Work request
Could you reproduce the lines below from the one with "Instruction: Click the Full scope badge" through the one with "This screenshot has height=975, width=1232."? Keep both ends and add nothing.

Supplied material
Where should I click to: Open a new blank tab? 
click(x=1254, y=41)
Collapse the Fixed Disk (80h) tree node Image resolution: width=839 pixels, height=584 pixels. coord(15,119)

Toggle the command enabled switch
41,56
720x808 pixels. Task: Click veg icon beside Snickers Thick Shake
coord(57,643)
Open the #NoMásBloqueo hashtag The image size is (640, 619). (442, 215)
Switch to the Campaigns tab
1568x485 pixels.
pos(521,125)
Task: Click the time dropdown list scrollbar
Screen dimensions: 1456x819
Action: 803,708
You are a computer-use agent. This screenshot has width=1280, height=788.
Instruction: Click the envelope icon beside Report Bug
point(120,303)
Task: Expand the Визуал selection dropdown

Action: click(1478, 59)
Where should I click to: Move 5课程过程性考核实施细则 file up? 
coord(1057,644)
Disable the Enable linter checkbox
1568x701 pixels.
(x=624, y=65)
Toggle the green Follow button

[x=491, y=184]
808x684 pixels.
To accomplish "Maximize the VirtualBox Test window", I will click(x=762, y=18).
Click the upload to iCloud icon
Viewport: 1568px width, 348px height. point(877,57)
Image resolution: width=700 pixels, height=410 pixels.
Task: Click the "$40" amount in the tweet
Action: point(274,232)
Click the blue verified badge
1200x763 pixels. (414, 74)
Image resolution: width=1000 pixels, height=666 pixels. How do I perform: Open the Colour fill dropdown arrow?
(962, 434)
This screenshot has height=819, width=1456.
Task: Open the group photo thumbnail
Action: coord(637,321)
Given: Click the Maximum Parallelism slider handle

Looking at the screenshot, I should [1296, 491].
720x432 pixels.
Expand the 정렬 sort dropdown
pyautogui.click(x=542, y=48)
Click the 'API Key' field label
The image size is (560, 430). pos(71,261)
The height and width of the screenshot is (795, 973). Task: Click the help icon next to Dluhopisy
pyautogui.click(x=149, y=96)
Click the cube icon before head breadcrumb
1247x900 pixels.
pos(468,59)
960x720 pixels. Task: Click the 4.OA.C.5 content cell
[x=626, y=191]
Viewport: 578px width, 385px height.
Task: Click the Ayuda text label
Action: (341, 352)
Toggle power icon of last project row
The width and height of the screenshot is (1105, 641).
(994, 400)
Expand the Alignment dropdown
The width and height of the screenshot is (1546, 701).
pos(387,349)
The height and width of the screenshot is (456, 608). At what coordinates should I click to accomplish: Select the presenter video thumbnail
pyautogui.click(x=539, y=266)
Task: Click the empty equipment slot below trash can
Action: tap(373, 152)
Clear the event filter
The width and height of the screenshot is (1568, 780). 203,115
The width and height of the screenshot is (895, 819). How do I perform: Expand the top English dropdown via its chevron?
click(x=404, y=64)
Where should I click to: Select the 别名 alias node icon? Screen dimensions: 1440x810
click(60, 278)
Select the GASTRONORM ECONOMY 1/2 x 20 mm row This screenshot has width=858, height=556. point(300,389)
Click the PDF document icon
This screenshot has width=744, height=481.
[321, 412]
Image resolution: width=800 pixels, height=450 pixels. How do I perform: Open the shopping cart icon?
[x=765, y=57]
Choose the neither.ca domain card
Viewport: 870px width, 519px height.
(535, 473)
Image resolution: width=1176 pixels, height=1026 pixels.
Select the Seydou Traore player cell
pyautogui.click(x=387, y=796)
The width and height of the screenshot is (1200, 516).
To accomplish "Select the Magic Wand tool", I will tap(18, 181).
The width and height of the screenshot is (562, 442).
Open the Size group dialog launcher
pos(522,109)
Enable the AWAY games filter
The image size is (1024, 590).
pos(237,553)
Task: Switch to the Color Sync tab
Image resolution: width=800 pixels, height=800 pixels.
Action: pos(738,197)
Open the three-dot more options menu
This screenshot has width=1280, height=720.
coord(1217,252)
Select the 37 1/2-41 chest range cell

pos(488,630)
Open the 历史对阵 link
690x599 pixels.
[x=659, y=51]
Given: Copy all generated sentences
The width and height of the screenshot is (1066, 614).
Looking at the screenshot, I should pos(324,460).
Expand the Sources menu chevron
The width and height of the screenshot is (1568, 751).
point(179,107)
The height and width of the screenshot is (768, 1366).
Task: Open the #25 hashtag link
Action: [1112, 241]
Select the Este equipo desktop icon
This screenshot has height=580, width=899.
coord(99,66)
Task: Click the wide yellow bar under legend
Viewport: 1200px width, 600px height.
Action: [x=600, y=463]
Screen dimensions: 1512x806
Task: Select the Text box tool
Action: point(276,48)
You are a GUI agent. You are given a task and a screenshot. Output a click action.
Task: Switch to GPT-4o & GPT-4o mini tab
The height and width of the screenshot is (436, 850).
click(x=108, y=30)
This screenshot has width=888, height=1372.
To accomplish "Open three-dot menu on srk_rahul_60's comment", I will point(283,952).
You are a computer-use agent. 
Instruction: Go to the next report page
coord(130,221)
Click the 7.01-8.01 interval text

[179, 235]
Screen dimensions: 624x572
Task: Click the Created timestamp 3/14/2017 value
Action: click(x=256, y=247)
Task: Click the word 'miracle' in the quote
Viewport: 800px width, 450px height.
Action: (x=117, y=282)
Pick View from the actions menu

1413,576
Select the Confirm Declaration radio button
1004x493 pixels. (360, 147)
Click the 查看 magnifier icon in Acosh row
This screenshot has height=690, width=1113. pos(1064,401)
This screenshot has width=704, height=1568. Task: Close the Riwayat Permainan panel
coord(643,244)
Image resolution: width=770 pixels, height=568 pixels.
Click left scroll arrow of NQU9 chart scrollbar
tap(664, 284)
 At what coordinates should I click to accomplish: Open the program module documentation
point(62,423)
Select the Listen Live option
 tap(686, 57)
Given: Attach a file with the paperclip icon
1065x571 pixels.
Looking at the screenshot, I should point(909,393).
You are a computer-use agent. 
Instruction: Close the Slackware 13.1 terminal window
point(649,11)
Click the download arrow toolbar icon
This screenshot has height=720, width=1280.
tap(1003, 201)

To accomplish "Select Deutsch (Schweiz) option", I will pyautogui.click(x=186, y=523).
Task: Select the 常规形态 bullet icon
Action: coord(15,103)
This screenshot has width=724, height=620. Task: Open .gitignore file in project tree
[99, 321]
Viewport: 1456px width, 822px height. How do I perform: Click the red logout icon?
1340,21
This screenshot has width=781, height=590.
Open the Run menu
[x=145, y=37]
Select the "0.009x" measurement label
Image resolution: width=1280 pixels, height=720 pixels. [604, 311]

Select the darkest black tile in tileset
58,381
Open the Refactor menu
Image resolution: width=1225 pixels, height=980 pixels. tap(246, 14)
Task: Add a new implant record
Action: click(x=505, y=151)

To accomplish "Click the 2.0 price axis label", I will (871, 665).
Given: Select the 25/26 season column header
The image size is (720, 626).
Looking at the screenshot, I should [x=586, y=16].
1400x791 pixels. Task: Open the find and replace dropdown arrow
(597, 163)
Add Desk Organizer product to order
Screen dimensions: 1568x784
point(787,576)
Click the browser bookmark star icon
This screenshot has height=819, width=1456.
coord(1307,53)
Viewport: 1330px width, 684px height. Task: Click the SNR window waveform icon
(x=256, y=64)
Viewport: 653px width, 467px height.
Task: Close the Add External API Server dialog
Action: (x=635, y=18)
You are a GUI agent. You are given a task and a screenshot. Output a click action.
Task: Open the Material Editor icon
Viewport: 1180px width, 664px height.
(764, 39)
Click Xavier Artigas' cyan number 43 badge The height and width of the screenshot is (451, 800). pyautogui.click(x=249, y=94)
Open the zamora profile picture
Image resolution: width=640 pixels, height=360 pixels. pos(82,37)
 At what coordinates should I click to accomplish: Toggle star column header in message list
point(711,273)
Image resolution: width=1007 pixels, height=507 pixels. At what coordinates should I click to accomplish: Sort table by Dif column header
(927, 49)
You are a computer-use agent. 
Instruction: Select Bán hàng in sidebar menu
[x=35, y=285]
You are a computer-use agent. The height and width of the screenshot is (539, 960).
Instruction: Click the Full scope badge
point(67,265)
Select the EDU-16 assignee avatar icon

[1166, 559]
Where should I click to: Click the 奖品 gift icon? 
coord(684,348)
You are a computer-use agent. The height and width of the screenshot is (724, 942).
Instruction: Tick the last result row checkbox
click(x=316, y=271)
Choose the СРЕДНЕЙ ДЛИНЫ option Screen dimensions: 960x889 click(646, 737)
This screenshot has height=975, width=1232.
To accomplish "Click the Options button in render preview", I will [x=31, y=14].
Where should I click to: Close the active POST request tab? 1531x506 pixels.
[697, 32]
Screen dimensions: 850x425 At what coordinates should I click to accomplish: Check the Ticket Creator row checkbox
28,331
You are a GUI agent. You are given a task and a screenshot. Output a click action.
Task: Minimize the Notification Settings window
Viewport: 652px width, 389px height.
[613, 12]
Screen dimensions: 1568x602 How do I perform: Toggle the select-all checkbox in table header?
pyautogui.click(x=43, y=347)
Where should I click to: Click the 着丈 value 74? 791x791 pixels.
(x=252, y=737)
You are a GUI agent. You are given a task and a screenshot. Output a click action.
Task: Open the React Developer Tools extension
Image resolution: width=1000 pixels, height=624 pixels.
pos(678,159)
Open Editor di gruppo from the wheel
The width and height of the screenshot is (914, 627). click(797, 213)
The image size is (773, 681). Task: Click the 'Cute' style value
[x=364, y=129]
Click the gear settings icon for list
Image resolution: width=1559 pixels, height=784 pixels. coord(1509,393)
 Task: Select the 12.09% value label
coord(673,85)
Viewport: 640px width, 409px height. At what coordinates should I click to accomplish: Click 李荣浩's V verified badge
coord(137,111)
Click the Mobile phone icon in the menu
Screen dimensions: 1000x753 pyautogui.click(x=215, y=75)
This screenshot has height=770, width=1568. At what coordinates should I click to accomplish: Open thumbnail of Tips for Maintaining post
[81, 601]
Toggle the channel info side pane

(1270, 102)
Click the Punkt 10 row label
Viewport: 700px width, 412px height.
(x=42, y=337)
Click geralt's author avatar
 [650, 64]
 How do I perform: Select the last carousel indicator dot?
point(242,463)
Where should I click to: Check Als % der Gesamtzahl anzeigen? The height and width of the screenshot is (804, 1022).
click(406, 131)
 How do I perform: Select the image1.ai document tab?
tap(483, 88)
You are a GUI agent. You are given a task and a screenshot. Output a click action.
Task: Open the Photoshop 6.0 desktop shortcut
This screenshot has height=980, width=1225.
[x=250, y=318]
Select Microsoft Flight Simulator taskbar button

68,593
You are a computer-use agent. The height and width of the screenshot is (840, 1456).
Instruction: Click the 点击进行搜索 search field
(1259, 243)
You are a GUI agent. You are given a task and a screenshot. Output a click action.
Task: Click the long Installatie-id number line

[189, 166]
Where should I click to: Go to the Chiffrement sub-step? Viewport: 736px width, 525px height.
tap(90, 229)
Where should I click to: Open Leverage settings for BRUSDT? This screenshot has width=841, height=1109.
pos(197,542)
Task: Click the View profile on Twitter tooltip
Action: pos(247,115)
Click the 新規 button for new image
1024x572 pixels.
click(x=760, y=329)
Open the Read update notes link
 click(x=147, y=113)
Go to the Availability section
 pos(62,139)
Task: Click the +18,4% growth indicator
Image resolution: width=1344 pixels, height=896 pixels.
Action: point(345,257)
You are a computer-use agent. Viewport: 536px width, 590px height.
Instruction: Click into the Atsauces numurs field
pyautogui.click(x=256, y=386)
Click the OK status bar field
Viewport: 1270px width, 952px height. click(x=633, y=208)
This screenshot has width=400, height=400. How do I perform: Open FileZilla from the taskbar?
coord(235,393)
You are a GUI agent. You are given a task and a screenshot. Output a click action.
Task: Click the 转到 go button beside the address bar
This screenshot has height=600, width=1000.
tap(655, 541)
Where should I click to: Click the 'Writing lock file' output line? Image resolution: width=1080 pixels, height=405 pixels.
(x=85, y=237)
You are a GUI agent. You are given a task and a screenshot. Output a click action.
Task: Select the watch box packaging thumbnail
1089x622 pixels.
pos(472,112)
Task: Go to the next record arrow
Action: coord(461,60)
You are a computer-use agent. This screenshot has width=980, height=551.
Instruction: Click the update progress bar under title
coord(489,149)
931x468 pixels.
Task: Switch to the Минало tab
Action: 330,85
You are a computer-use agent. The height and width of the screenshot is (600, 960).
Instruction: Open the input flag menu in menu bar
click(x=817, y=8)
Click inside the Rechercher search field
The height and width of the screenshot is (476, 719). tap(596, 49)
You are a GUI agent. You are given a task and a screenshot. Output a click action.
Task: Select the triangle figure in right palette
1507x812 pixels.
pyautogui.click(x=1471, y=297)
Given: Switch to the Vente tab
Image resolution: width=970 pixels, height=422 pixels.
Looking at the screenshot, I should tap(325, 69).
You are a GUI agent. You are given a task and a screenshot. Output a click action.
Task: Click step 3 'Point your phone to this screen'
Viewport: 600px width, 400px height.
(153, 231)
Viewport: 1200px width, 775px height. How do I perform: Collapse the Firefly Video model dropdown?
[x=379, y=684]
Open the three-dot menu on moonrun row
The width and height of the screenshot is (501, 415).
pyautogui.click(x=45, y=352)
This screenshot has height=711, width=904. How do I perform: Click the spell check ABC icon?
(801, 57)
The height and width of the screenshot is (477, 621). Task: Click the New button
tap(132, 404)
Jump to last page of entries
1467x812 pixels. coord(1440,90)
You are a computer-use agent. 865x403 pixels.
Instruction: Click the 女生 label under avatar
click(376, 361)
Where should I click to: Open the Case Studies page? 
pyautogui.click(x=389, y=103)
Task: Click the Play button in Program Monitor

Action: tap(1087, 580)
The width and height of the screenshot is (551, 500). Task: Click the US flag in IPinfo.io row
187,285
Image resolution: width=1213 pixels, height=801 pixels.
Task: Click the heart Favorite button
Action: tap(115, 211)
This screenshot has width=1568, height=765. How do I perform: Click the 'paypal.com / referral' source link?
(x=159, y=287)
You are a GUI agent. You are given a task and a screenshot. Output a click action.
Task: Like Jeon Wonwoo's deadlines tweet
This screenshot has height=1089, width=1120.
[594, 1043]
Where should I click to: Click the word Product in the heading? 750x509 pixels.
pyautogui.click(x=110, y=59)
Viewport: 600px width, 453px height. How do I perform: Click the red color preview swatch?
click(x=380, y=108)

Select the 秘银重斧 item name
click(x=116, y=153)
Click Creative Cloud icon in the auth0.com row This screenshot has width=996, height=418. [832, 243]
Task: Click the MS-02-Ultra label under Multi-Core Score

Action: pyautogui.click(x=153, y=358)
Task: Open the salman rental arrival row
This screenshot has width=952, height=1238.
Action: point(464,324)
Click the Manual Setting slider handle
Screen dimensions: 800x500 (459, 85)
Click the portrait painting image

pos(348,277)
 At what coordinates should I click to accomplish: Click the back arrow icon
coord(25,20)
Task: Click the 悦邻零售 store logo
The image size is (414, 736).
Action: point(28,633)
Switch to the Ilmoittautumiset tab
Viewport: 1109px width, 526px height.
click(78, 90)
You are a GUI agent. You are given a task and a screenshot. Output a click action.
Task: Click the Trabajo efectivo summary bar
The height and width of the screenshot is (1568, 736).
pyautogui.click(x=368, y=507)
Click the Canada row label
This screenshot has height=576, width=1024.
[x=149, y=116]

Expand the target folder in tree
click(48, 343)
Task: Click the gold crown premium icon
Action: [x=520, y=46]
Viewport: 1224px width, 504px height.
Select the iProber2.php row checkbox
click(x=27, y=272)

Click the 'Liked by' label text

Exercise answer
Instruction: Click the Full scope badge
point(67,265)
Select the EDU-16 assignee avatar icon

[1166, 559]
Where should I click to: Click the 奖品 gift icon? 
coord(684,348)
You are a computer-use agent. The height and width of the screenshot is (724, 942).
Instruction: Tick the last result row checkbox
click(x=316, y=271)
Choose the СРЕДНЕЙ ДЛИНЫ option Screen dimensions: 960x889 click(646, 737)
This screenshot has height=975, width=1232.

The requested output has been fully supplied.